When they do call for help, they frequently panic immediately afterward. Many times cops become caught between the abuser and the victim, because the victim is all too aware that the laws don’t really protect her. In all likelihood her abuser will be back out on the street within hours. And looking for her. Unless she finds a shelter – most counties don’t have domestic violence shelters – he’ll very likely find her. A protection from abuse order is worth the paper it’s written on, it’s a formality that must be part of the record…but one that is almost guaranteed to infuriate the abuser – who never considers himself the bad guy. It’s shaming, and inflaming for them.
Leaving is the most dangerous time for most women, and the time when most die. One to three women in the United States daily.
So I wrote The Last Resort from my own experience, and it translated fairly easily. All the events in the book took place around the same time.
What I didn’t want to write was just another domestic violence book. I didn’t want it to be primarily about domestic violence. I wanted to write something that would be entertaining as well. I wanted the book to balance what I frequently see as a culture of constant victim-hood, with women and those around them defining themselves always by this one event for the rest of their lives. It doesn’t have to be that way.

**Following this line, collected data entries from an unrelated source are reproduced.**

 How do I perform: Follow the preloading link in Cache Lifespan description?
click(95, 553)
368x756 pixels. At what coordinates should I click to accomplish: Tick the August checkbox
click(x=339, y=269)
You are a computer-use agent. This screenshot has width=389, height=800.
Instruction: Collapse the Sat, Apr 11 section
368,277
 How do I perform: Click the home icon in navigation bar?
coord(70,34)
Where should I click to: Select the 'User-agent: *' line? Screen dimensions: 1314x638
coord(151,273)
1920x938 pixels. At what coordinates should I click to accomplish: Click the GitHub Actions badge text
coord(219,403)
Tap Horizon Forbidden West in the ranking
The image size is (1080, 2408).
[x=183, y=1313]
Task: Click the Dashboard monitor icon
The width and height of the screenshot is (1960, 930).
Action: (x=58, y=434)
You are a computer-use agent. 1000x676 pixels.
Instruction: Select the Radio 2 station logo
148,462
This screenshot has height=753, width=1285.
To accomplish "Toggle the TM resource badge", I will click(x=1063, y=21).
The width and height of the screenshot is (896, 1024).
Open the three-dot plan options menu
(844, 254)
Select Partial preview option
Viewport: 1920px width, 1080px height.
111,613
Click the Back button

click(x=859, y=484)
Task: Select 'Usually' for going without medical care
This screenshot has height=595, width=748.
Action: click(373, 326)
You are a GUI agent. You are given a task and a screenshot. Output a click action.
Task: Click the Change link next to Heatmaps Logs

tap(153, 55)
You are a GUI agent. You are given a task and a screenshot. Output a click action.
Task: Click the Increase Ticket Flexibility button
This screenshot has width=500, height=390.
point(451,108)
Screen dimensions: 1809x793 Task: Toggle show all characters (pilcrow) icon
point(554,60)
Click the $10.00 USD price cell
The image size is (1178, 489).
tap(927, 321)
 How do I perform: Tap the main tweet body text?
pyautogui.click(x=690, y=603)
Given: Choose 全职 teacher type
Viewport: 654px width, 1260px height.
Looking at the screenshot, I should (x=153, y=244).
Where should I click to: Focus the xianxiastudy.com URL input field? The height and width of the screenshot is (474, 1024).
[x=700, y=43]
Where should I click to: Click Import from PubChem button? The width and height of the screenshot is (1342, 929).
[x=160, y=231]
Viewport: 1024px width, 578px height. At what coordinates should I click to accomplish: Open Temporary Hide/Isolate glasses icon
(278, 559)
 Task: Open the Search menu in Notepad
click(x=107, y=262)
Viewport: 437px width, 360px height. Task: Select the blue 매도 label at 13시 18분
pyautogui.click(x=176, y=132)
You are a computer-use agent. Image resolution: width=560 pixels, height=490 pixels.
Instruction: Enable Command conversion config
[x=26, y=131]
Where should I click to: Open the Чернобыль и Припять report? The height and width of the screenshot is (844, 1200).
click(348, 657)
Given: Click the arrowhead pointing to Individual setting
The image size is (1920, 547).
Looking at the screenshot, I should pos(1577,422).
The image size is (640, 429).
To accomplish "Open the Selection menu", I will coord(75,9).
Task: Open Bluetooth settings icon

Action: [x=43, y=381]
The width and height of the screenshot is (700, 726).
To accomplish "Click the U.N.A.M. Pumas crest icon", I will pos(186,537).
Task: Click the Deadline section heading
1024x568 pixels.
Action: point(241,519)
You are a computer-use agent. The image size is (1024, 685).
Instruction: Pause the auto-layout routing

I wanted to write about someone who would give women hope, an example of someone who had broken the chains of domestic violence. I wanted to write a book about a woman who had not only survived, but thrived and grew stronger because of it. I also wanted to show that it was possible to love and be loved again, to have a healthy relationship.
Someone like me.

Twenty percent of all the proceeds of The Last Resort will go to charities benefiting the victims of domestic violence.